Apparently contempt is an emotion that I prized as a child and a young man. Clearly, I’ve had to learn the real nature of compassion the hard way. Kinder, gentler ways might not have broken through my character flaws.

I’ve learned a number of organizational methods that can help someone with my weird frontal lobe problems. Yet, I tend to desert them. So I’ve been paying close attention to how I feel. For example, in the early trip planning phase, I worked last spring with a speech therapist named Stacy. She taught me some planning techniques that were genuinely helpful. I created several lists of tasks using this method and got a lot done. My mom kicked in both the cash and the communications needed to land the apartment. I’ve needed to do another round. I should have repeated the technique, but I didn’t.

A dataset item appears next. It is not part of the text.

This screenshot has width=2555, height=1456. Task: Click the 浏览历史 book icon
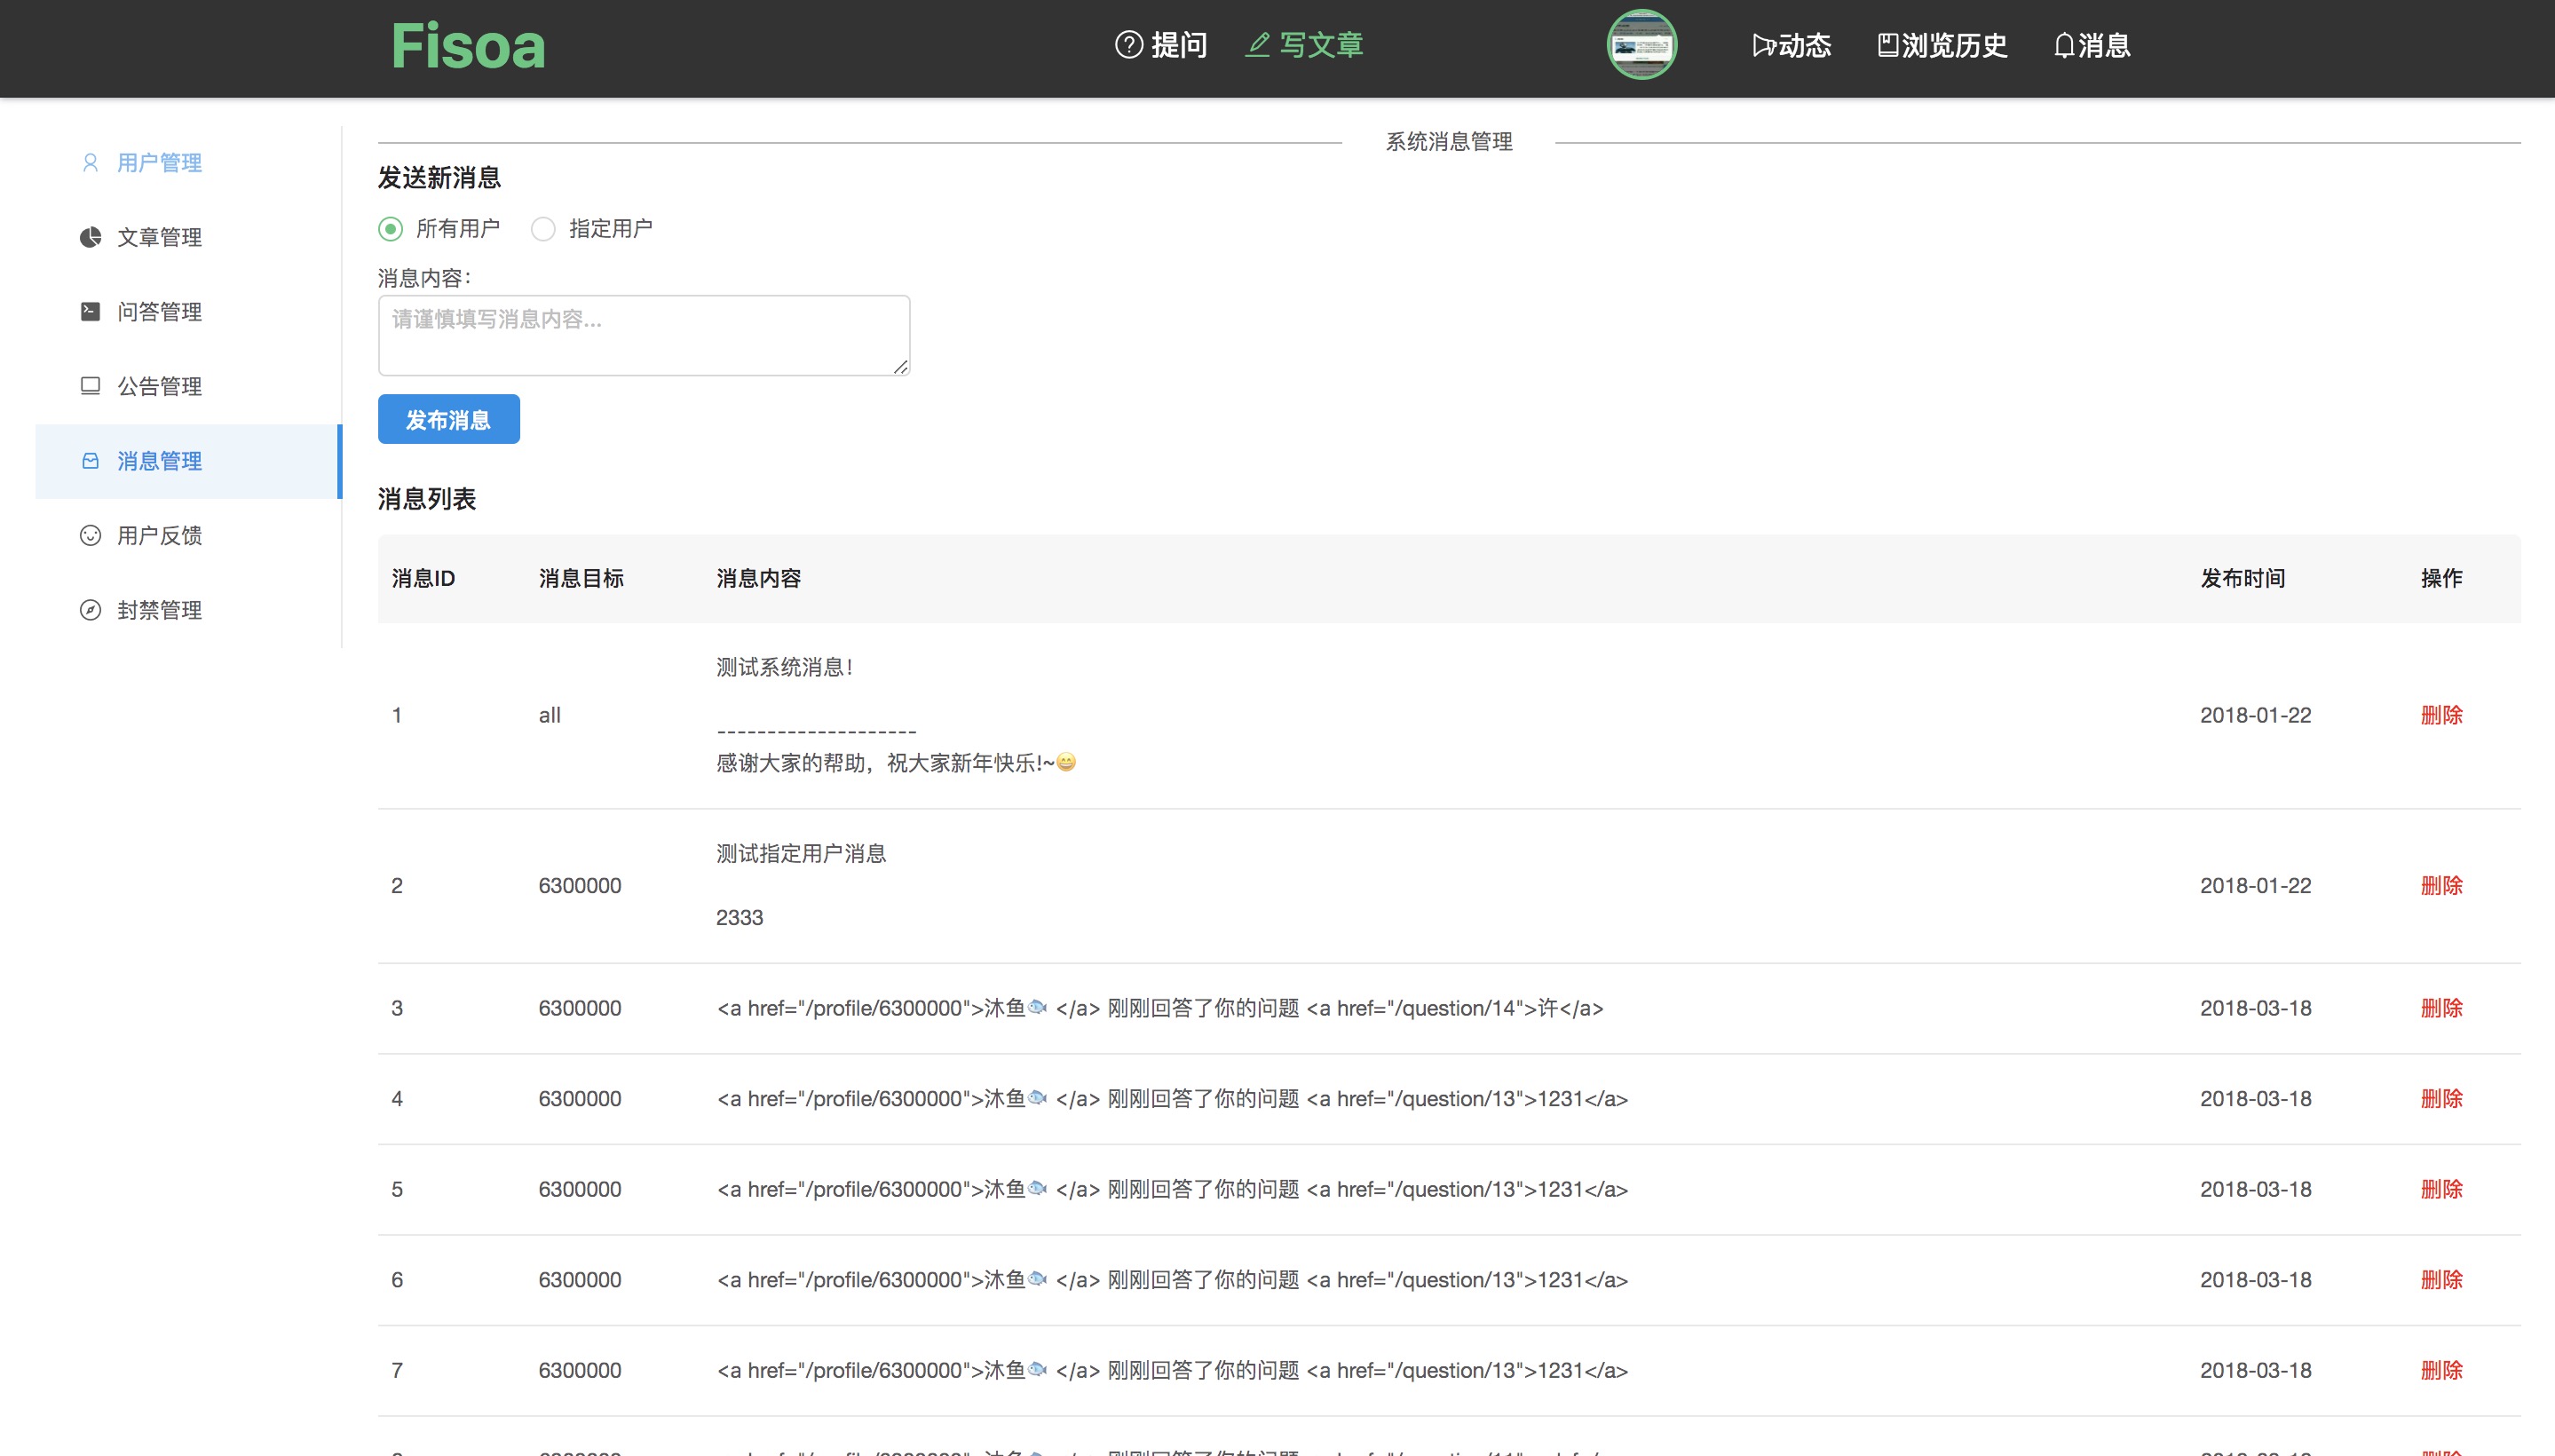click(x=1887, y=46)
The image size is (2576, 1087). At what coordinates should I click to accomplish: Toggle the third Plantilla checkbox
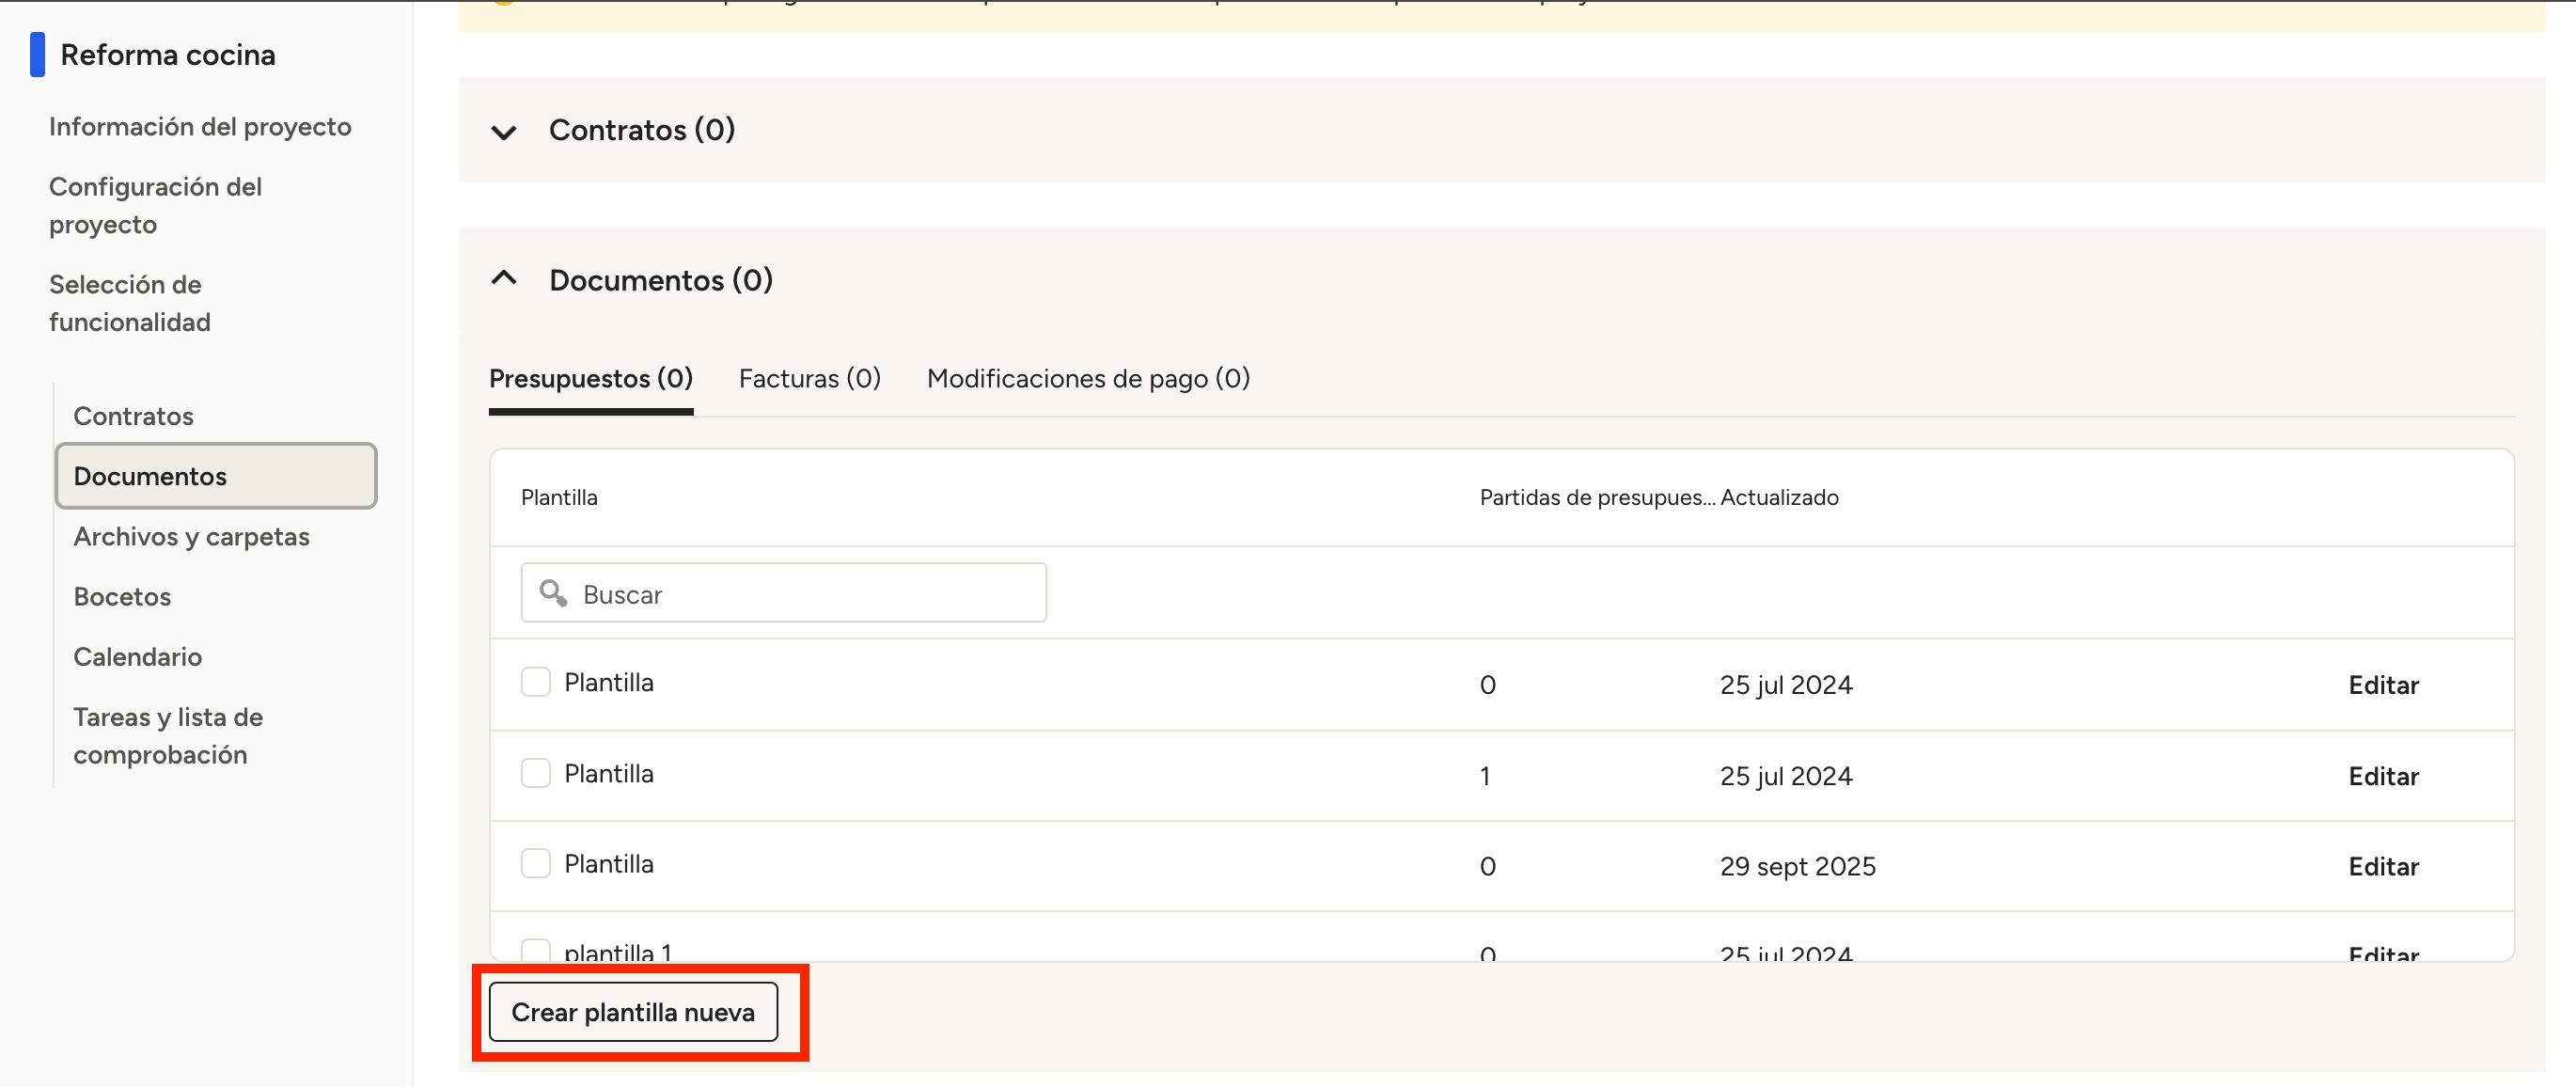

I’ve asked myself why and tried to pay attention to my emotions. I’ve realized that I dislike organizing because when I have an accurate picture of how many details I have to organize, I start feeling overwhelmed. Using the organization techniques, I have quantitative proof of the extent of the disability in the form of the list staring me in the face. By not organizing, I’m protecting my mind from the horror of really seeing just how daunting the once manageable world is for me now. I've learned to hide in the fog of my mind. The fog, the cause of my disgrace, now is my hiding place, my retreat from feeling disgrace. As someone who has always prided himself on looking at the world face on, this is a painful realization.

Plus, there is just procrastination to cope with as well. Not being able to simply crush entropy-related emotions, I not quite sure how to push past it. In fact, it probably won’t have a "pushing" aspect to it. That’s why I hate it. In pushing past, I felt freedom from constraint. I was Superman. I have to learn to like being Clark Kent.

I think I need to go back into therapy again. Well, I’m really late for the gym. Gotta go!